■ Directions
- A) Answer these questions from the Trusted Care toolkit abstract.
(i) In which industries was high reliability pioneered?
(ii) What is the behavior change initiative meant to move the AFMS toward becoming an HRO called?
(iii) Who established that initiative?
- B) Extend the Trusted Care toolkit abstract beyond its last sentence.

■ Text provided
········

38454 Trusted Care Change Management Communication Toolkit

Marisa Cole, BA, MA, Booz Allen Hamiltson, Falls Church, VA

Background:  The United Stated Air Force Medical Service (AFMS) is currently going through a cultural transformation to become a highly reliable organization (HRO). Pioneered in the nuclear and aviation industries, high reliability requires the steadfast focus by the entire workforce on identifying potential problems and high-risk situations before they lead to an adverse event. This transformation calls for a shift in the culture of AFMS, engraining principles and practices of high reliability and specific safety behaviors into daily activities of Airmen across the enterprise, such as actively engaging leadership, fostering a culture of safety, focusing on continuous process improvement, and keeping patients at the center of all care. The goal of this transformation reflects AFMS’ unwavering commitment to the well-being of their patients, staff and communities they serve.

Program background:  To help set in motion the immense culture change required for the AFMS to become an HRO, AFMS executive leadership established a multifaceted behavior change initiative, called Trusted Care, to provide custom guidance and communication tools designed to normalize HRO practices proven to decrease preventable patient and provider harm in the medical setting among all Airmen, while also educating leaders throughout the organization to change their own behavior.

········

■ Material provided
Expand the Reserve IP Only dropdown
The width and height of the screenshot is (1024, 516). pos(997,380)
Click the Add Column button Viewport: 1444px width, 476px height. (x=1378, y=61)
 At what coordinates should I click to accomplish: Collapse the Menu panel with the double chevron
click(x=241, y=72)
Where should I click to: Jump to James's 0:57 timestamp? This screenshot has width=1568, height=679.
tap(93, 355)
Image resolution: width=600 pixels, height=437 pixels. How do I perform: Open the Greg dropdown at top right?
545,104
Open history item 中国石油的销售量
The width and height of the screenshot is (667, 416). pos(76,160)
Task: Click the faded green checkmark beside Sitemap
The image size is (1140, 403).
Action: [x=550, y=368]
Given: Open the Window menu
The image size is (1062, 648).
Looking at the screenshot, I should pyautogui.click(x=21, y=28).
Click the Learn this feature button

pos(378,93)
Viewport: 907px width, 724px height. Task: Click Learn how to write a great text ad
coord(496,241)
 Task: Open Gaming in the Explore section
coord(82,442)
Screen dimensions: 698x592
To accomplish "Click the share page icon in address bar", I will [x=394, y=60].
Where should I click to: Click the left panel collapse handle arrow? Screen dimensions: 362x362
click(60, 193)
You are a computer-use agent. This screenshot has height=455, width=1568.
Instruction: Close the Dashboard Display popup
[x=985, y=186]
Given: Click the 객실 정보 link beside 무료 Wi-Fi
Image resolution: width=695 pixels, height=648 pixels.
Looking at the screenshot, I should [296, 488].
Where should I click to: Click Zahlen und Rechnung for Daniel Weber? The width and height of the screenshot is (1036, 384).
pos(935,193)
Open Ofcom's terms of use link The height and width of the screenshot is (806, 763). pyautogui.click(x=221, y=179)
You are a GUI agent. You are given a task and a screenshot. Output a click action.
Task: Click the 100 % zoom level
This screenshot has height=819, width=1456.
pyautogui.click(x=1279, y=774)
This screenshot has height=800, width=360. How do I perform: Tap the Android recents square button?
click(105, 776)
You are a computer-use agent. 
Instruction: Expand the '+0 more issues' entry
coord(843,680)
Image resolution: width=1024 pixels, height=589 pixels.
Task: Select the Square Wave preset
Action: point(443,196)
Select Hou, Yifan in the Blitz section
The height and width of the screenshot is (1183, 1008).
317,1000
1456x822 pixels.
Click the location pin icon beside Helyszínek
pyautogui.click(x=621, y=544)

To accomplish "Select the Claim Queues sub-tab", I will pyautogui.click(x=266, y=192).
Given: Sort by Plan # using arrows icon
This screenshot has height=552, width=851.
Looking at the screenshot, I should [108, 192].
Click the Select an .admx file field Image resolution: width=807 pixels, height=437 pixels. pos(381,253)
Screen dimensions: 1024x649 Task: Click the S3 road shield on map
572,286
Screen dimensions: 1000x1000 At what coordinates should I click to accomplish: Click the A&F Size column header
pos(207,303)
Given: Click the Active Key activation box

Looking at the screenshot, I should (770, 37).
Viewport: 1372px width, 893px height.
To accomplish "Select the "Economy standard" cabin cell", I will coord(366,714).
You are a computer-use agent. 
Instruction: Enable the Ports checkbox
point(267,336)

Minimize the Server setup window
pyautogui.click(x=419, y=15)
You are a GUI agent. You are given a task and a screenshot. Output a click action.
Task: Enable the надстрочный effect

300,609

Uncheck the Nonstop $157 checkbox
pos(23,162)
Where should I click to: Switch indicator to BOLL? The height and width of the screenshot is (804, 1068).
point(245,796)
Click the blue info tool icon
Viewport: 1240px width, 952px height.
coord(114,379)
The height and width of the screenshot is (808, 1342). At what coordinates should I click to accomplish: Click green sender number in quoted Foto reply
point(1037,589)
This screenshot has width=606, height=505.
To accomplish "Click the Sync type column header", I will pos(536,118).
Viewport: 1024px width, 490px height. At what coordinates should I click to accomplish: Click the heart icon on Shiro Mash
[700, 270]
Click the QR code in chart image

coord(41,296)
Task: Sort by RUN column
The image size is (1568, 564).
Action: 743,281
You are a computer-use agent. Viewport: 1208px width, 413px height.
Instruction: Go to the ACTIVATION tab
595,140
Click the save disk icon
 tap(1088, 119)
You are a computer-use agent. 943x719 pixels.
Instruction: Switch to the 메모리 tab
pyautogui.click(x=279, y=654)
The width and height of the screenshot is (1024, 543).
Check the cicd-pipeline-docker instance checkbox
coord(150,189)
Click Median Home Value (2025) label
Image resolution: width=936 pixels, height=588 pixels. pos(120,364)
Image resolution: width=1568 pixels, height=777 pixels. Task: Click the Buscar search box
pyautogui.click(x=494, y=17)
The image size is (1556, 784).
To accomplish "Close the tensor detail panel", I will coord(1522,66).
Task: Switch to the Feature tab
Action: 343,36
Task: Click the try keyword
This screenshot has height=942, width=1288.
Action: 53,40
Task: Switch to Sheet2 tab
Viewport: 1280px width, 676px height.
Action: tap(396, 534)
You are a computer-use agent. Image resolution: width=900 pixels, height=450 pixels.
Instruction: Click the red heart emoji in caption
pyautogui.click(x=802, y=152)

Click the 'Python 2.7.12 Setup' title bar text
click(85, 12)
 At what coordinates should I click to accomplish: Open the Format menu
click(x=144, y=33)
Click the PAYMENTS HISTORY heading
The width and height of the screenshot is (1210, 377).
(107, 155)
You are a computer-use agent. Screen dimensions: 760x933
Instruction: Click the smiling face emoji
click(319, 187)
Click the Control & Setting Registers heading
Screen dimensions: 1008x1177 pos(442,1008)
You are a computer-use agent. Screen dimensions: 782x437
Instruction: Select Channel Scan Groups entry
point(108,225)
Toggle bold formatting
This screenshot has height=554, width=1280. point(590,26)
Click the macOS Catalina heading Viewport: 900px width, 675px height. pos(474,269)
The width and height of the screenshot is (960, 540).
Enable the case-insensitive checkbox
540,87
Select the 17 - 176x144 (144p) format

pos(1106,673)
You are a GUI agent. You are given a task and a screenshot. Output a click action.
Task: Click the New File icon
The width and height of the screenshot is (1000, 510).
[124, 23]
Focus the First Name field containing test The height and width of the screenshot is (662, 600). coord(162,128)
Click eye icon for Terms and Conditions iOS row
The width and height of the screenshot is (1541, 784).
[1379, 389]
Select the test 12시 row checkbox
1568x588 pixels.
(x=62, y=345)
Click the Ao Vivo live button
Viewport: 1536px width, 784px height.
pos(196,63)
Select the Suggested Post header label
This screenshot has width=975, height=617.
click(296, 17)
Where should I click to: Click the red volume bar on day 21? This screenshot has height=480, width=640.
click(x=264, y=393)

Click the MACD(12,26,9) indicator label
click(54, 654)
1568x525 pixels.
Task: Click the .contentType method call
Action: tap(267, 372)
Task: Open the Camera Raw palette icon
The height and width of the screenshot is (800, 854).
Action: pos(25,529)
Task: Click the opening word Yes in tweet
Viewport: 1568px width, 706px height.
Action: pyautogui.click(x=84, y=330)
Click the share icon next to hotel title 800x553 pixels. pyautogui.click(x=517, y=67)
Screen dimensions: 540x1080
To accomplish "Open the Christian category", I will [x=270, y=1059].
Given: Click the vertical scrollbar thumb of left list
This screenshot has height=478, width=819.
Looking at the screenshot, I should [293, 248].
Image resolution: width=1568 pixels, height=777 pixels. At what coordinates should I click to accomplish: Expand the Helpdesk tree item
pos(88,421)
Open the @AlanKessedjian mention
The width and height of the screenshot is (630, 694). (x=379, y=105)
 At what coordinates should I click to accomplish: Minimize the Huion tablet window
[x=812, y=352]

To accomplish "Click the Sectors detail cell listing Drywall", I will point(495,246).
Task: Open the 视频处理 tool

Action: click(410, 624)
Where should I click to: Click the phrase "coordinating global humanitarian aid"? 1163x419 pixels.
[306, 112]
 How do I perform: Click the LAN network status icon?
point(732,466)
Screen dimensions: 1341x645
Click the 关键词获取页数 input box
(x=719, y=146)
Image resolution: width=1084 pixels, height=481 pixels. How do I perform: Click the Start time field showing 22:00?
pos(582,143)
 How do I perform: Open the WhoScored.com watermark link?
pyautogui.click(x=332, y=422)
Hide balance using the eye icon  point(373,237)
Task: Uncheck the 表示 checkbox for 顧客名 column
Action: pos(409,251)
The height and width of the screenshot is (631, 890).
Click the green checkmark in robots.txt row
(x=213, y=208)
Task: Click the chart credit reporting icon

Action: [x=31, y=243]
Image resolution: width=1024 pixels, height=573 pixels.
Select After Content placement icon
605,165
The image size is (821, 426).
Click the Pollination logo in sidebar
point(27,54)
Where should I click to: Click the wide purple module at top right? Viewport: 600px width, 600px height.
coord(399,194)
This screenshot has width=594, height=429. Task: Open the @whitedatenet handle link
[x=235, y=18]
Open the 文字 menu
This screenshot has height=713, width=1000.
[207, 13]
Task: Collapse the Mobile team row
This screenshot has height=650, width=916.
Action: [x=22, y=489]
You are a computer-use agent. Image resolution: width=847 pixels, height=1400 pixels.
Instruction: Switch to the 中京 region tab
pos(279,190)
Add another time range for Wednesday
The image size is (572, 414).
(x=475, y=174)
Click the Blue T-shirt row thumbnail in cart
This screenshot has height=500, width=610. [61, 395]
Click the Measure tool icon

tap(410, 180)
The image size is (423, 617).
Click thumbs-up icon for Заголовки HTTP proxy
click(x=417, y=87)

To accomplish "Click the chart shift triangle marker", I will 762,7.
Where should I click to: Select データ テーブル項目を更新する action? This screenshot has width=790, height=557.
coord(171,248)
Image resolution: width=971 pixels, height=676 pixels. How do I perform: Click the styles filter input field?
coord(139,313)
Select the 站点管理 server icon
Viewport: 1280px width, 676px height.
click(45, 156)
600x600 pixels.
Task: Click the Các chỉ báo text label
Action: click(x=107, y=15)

········

■ Solved tasks
- A)
(i) The nuclear and aviation industries.
(ii) Trusted Care.
(iii) AFMS executive leadership.

- B)
Evaluation Methods and Results:  The Trusted Care team took the approach to combine multiple change management communication resources into a comprehensive, customizable, living toolkit. The toolkit provides foundational key messages, tools and embedded templates to help execute a proactive, transparent and consistent way to engage staff throughout an organizational transformation. The approach is operationally agile and will evolve over time to reflect and address needs as they arise. Rather than step-by-step phases, the plan presents three focus areas designed to increase buy-in, anchor changes, and reward new/desired behaviors. During construction of the toolkit, the program team engaged the AFMS command leaders over several months to standardize resources, ensuring that the toolkit met the needs of target audiences, and to incorporate it into an existing and accessible platform. At this time, Trusted Care is one month into deployment of the toolkit. Response from the end users is positive, and anecdotal feedback indicates that the toolkit has both increased awareness of HRO principles and mobilized staff to begin adopting HRO practices.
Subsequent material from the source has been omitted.